Through attrition that included the dismissal of two players for rules violations in December, this Dayton team has come all the way to 25-7 as of Sunday morning, to a No. 2 seed in the Atlantic 10, to an NCAA Tournament “lock” status regardless of what happens against Virginia Commonwealth in the final. It fought through gooey tournament tussles with St. Bonaventure and Rhode Island.
“What you have to do at this time of year,” the veteran Archie Miller said, “is you have to be so stubborn in your way is better, you can win, but you can’t panic if it’s not. And that’s where a hard-fought win, doing what we do, just doing it better every day, we’re playing harder in certain areas: ‘Don’t change. Don’t react. Don’t panic. Get better at what you’re doing.’”
As Sunday reached New York, Saturday kept going in Las Vegas, with Arizona looking very much the titan its fans have come to expect. Its 80-52 obliteration of Oregon in the Pac-12 final made Arizona 31-3, with Brandon Ashley as tournament Most Outstanding Player. “It seems like everybody is just clicking, and we’re all starting to develop extremely great chemistry,” Ashley said in Las Vegas.
So Sean Miller lives at a different plane, as always thus far. He coaches a team that has Ashley while following the team that went 33-5 last year without Ashley. Archie Miller said last March, “I was sick to my stomach when Brandon broke his foot. I thought they had a chance to win the national championship.” Instead, they went to overtime with Wisconsin in the West Regional final, after which Sean Miller who, as a Miller, appreciates coaches, began with, “I’m really happy for Bo Ryan.”
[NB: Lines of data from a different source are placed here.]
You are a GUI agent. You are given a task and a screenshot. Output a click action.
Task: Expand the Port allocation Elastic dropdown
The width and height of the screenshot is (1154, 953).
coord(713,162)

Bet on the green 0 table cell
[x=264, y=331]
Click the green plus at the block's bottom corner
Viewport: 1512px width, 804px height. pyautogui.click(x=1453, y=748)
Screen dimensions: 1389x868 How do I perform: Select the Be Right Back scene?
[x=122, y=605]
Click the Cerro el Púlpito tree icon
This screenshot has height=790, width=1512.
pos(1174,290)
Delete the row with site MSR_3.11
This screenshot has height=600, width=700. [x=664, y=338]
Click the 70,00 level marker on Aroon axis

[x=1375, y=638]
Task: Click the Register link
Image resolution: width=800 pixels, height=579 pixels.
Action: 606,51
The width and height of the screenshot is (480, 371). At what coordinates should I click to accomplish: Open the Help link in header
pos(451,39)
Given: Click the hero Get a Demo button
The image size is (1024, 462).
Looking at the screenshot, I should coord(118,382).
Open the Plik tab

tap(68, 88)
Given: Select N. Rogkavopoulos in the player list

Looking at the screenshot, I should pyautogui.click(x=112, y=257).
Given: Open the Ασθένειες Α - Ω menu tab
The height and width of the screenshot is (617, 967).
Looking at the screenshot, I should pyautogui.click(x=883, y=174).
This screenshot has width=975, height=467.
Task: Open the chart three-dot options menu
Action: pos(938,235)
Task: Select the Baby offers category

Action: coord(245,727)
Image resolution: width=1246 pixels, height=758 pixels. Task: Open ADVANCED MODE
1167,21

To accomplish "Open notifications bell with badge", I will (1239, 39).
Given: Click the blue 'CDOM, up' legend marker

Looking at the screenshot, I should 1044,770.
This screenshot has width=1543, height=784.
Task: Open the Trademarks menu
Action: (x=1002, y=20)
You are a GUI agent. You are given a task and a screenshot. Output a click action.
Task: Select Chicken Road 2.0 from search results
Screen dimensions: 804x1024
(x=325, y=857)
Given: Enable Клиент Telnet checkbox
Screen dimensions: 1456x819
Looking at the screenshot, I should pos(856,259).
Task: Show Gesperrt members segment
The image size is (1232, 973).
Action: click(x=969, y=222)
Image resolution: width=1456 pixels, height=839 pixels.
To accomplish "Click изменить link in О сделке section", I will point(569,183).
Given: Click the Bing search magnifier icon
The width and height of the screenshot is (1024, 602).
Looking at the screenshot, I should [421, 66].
In the Las Vegas wee hours, Sean Miller said at the press conference, “Listen, we talk a lot about last year’s team. We had a great team. You think about it, we were a bounce away from being in the Final Four. Our record was 33-5 . . . We were a man short last year with Brandon going down. If you can imagine Brandon playing like this on last year’s team, what we could have done. But that’s last year. We’re healthy this year, and some of the things that we know we’re very good at, we have to be ourselves and take them into this (NCAA) tournament.”
And with that, attention shifted back to Brooklyn, Miller-wise.